Steiner was an anti-dualist in the strongest possible sense, so it is very
misleading to think of his anthroposophy as a "religion." He often deals
with religious subject matter, but not in a 'religious' manner. He does not
ask for or expect 'belief' in what he says, or claim to be in any sense
infallible. He simply presents the things that he had experienced as a
challenge to our understanding, to accept or reject as we see fit. The
British philologist Owen Barfield, when asked why he placed so much emphasis
on Steiner's work, once stated succinctly "If one wanders in a barren desert
does one complain that water only comes from one spring". The desert that he
refers to, is that created over the past several centuries by the Cartesian
contradiction.

Steiner is unique in modern thought in that he is the only genuine
non-dualist (monist) thinker in modern times, and this includes most
proponents of a purely scientific (non-religious) outlook. If anyone wishes
to explore this dimension of Steiner's uniqueness, may I suggest my own
recently published work on the subject, 'Evolution and the New Gnosis'
(ISBN: 0-595-22445-8). This work does not touch on biodynamics per se, but
the subject matter that it does explore is, I suspect, vital to a true
understanding of the future role of biodynamics.
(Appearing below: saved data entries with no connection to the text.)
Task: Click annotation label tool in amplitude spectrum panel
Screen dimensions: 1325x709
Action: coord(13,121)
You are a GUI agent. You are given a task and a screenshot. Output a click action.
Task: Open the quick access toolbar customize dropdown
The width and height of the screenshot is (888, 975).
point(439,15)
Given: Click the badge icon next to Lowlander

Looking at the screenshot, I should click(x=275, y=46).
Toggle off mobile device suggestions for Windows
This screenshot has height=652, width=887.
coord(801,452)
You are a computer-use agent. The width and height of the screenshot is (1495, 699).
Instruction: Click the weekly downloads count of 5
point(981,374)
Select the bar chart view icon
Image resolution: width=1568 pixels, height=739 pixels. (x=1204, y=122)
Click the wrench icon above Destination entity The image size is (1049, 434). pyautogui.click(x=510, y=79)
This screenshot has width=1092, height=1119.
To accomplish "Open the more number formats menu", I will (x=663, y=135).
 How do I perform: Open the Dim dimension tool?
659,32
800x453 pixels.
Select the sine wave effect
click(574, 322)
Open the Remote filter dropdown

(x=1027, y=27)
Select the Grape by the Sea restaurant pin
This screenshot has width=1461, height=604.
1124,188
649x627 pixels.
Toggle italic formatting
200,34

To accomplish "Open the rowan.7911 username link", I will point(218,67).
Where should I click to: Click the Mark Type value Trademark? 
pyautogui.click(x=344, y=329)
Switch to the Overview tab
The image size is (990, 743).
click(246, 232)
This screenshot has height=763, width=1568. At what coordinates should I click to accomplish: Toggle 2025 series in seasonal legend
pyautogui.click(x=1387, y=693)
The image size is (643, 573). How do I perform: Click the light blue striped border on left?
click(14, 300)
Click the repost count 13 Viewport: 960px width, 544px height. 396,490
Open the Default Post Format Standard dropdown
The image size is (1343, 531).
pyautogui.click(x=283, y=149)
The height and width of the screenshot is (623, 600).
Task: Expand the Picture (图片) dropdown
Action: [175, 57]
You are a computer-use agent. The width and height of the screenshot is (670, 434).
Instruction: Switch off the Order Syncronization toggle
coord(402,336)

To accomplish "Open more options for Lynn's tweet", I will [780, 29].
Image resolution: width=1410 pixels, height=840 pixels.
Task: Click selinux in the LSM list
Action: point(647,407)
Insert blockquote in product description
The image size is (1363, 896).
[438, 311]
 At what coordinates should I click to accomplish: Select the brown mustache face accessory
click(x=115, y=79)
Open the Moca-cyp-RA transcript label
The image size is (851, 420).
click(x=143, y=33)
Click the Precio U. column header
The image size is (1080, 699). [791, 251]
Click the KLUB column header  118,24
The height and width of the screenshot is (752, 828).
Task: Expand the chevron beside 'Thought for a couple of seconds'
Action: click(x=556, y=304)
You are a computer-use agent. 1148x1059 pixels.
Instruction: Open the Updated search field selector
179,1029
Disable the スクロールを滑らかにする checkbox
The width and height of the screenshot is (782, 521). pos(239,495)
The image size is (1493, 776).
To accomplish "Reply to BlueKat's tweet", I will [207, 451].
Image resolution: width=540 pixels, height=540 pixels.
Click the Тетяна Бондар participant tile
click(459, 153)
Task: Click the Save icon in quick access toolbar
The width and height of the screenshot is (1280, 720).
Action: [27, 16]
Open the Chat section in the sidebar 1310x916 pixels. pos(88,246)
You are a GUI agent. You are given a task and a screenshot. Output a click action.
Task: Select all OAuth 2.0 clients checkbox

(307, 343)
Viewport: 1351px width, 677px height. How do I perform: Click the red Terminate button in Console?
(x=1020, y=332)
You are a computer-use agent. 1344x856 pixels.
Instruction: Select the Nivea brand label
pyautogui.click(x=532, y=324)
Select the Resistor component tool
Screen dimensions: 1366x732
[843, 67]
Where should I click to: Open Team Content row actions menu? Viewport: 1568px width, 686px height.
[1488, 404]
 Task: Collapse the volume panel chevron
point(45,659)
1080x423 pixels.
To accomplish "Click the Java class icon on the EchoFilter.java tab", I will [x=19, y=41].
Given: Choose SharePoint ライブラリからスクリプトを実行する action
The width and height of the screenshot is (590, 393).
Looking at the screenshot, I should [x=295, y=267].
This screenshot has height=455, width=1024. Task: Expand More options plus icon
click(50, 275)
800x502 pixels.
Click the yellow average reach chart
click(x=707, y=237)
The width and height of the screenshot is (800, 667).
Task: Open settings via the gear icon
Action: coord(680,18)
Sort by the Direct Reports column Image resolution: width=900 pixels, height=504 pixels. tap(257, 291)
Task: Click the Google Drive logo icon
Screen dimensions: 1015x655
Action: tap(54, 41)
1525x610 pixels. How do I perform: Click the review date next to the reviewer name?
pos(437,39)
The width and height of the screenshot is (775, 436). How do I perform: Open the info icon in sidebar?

That biodynamics, Waldorf education and the very many other practical
aspects of Steiner's thought (including the Inversion mixer, System Schatz)
work so well, is not an accident. It is because Steiner was able to
consciously draw on the Cosmic wisdom in a way hitherto not possible. He was
a trailblazer on what for mankind as a whole may prove in time to be the
most important trail of all.

My wife Eve, who is a member of this list, has brought this question to my
attention, so I send this posting it in her name.